What the task asks:
All of the entries below should be returned verbatim, apart from the pictures.

(Extracted records)
= = = = = = =
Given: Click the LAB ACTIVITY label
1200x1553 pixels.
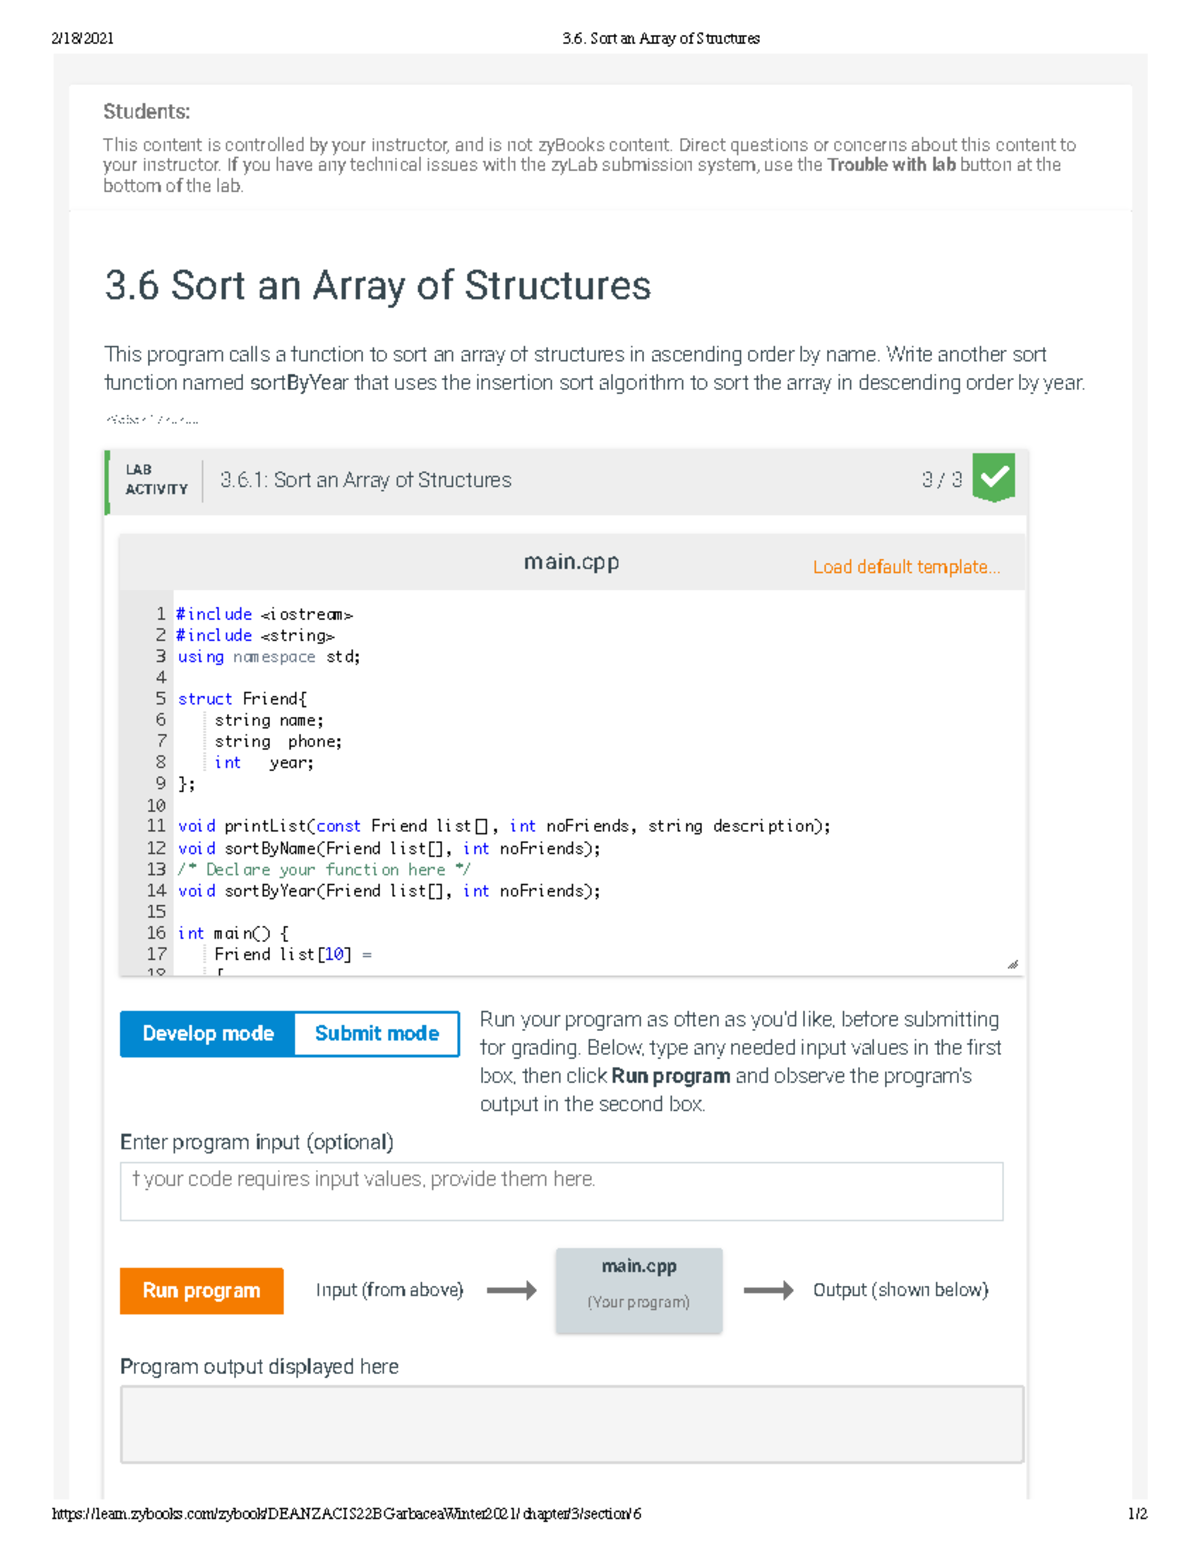Looking at the screenshot, I should (156, 480).
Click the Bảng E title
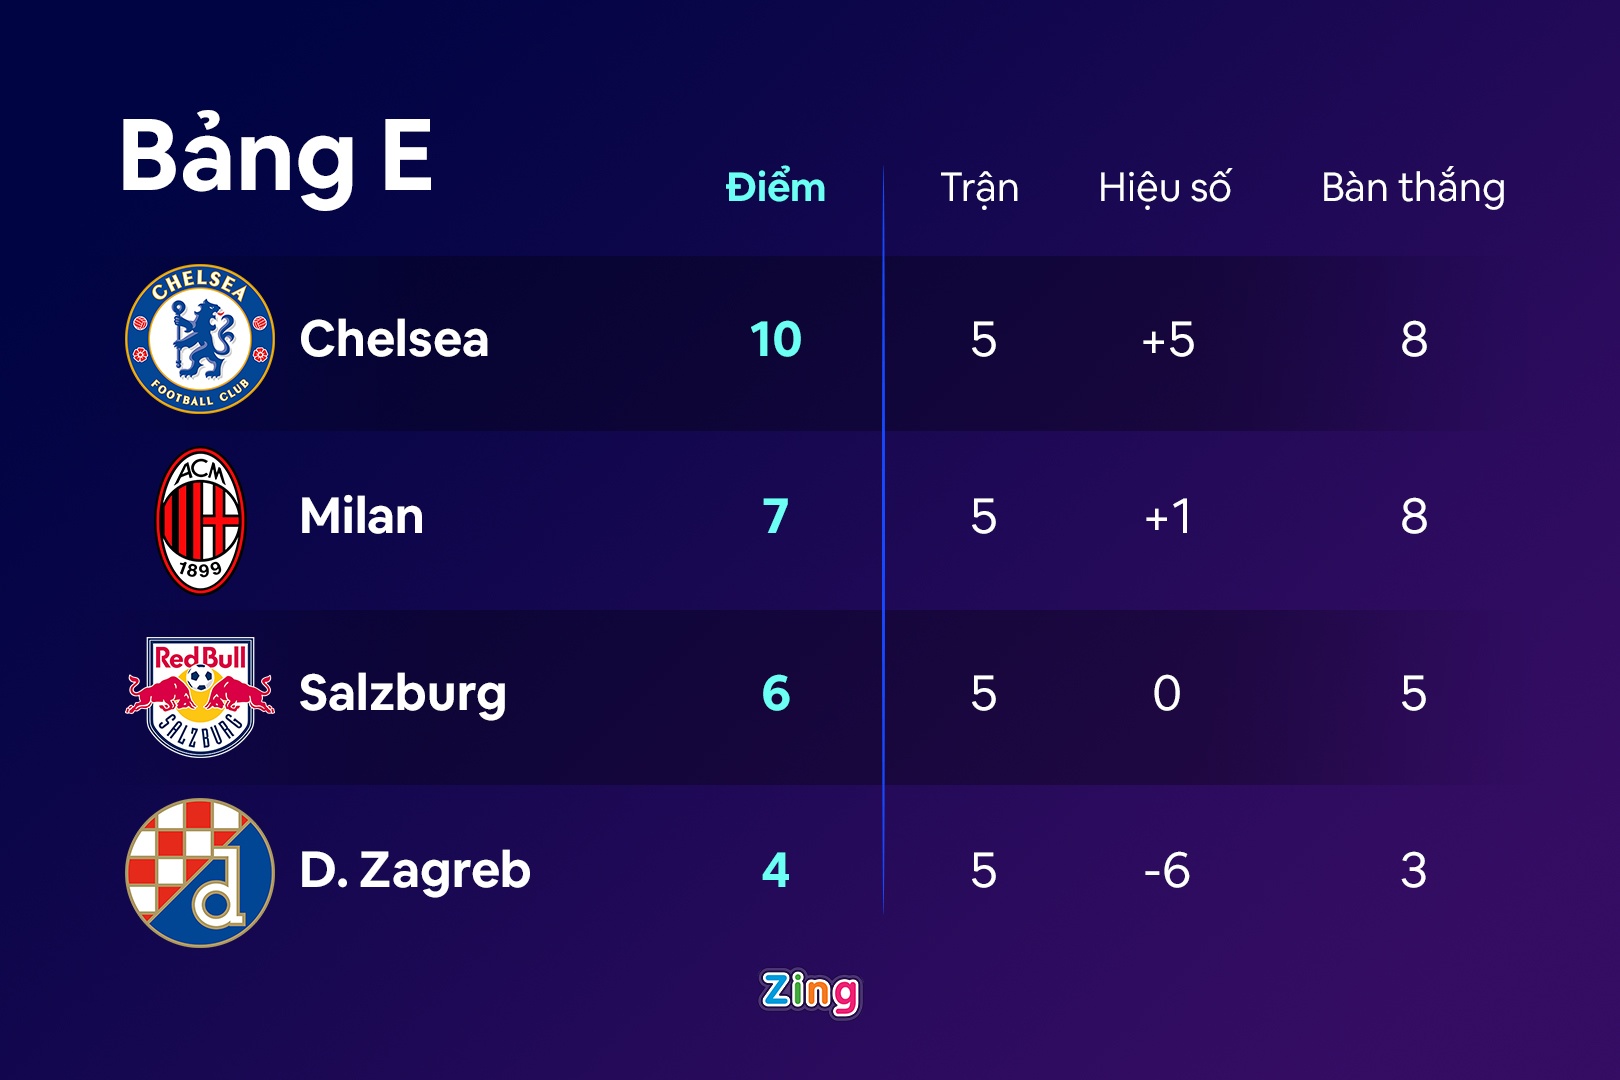This screenshot has width=1620, height=1080. point(276,156)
= = = = = = =
Result of the task:
Given: Click the LAB ACTIVITY label
1200x1553 pixels.
Looking at the screenshot, I should (156, 480).
Click the Bảng E title
This screenshot has width=1620, height=1080. point(276,156)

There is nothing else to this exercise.